В тетрадях же, попавших в мои руки, я обнаружила как раз ее – любовь, пронизанную светом. И, наверное, достаточно общих рассуждений. Пора уже сказать, чьими руками исписаны страницы в клеточку.
Это – руки моих двоюродных сестер.
Наши отцы – родные братья, но, как ни странно, до сей поры я с ними, сестрами, не встречалась и ничего-ничегошеньки об их жизни мне не было известно. Нет, я знала, конечно, что папкин брат дядя Миша живет в совхозе «Красный Узел» (это километров пятнадцать от моей родной Константиновки), что у дяди Миши много детей (если точно – то семеро), что они, в отличие от меня, родились, выросли, учились, а затем и работали на своей родине, в Мордовии, но подробности этой жизни долетали до меня нечасто и крохотными эпизодами, из которых нельзя было составить полной картины. Потому что как раз меня-то ветром судьбы занесло в очень далекие края, и на родину я приезжала только на время отпуска, а много ли узнаешь за его недолгое время? Вот почему жизнь дяди Миши и его семьи была для меня, что называется, terra inkognita. Вот почему я так обрадовалась попавшим в мои руки тетрадям: может быть, как раз они и помогут нам, родственникам, наконец, познакомиться друг с другом и, возможно, даже сблизиться, узнать друг о друге то, что было закрыто расстояниями и невстречами? Впрочем, я, кажется, опять говорю общие слова, в то время как пора открывать тетради моих сестренок Тани и Тони.

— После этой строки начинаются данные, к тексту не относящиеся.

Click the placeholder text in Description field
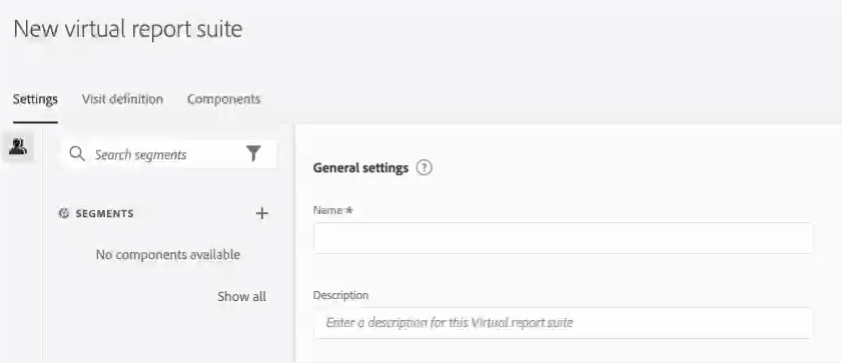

Нет, все-таки еще несколько слов от себя. Имена моих сестренок, как нетрудно заметить, похожи, всего-то в одной букве вся разница. Мало того, они похожи и внешне, что для двойняшек совсем не редкость. Моя родная сестра Валентина говорит по этому поводу простодушно: «Я их не различаю, какая Таня, какая Тоня». Поначалу и я не различала, но даже одной встречи оказалось достаточно, чтобы вскоре понять: Таня – это бушующий и вечно действующий вулкан, а Тоня – тише воды, ниже травы. Таня – это та, которой трудно усидеть на месте, которая постоянно порывается что-то сказать и сделать. А та, что сидит молча, да еще и приопустив при этом голову – Тоня.
С какой же тетради начнем? Конечно, с Таниной. Почему? Да потому что она и тут умудрилась быть первой – ее тетрадка сама юркнула в мои руки. А когда я увидела, что она пишет о родителях…. Разве не с них, родителей, все и начинается – и сама наша жизнь, и повествование о ней?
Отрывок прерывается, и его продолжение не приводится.